What the exercise asks:
From the listing below, select every line where the word "height" appears.

Material provided:
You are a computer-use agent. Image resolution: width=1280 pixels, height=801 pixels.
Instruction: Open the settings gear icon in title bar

...

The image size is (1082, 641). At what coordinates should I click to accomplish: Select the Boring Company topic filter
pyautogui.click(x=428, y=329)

* * *

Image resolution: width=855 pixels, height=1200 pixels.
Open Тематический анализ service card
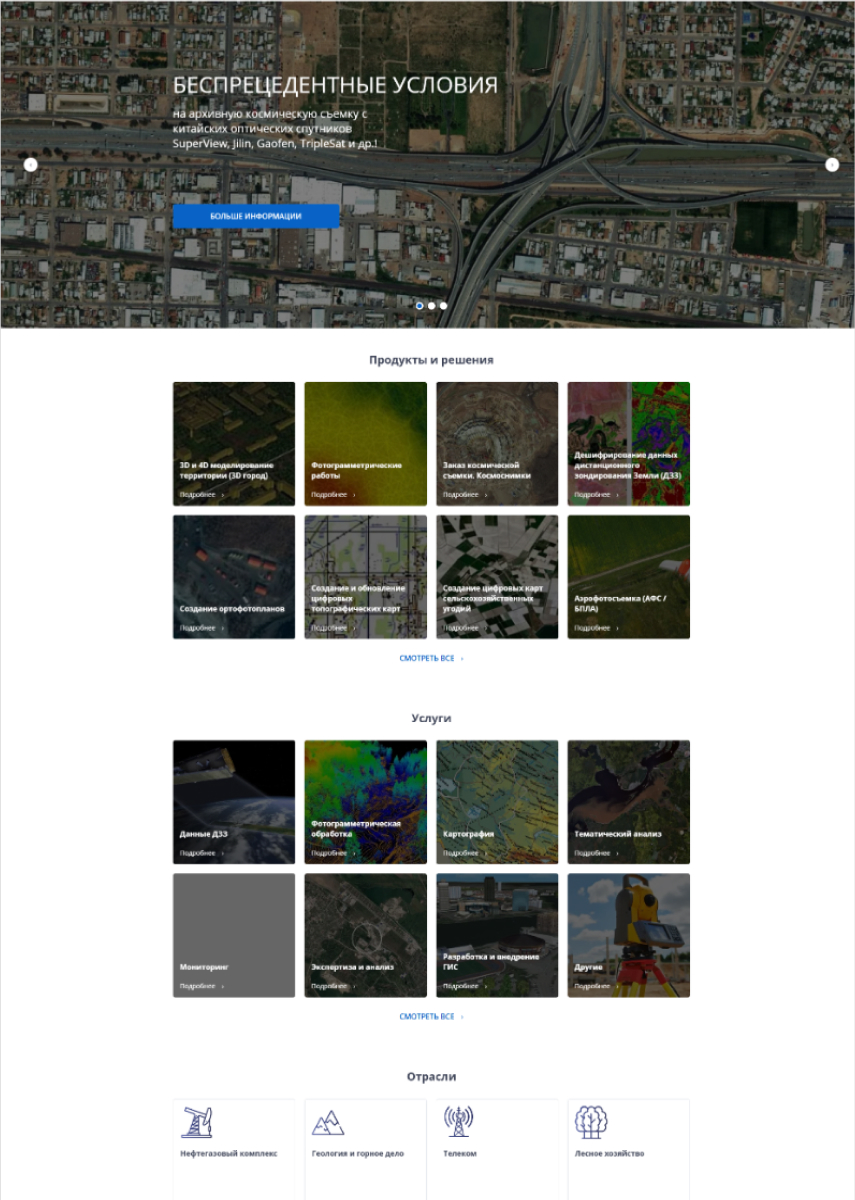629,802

Solution to the exercise:
You are a computer-use agent. Image resolution: width=1280 pixels, height=801 pixels.
Image resolution: width=855 pixels, height=1200 pixels.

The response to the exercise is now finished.